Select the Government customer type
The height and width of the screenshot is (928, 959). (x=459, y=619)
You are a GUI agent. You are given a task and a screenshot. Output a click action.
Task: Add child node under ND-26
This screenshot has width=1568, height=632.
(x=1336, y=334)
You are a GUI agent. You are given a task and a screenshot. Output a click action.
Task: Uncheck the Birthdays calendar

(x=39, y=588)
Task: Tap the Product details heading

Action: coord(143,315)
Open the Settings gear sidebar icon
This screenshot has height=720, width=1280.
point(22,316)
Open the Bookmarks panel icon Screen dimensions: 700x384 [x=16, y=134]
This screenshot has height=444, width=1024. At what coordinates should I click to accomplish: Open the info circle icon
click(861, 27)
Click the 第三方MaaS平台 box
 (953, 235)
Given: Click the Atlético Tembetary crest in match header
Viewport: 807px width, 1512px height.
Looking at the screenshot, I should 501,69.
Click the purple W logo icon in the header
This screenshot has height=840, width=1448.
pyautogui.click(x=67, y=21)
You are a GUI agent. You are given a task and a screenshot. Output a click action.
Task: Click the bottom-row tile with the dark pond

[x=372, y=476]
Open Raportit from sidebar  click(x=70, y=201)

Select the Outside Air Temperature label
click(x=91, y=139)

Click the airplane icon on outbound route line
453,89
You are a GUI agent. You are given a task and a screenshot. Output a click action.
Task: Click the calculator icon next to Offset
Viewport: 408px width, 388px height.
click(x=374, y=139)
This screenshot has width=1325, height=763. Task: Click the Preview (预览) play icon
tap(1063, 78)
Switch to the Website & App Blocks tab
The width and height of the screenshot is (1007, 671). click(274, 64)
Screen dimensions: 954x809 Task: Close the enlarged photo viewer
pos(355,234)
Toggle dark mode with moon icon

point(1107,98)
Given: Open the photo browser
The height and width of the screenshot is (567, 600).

......

Revise the items from the line with "Toggle dark mode with moon icon" up to and including the last line, replacing "moon icon" with "crescent moon icon" and leaving everything else unchanged.

CORRECT RESPONSE =>
Toggle dark mode with crescent moon icon

point(1107,98)
Given: Open the photo browser
The height and width of the screenshot is (567, 600).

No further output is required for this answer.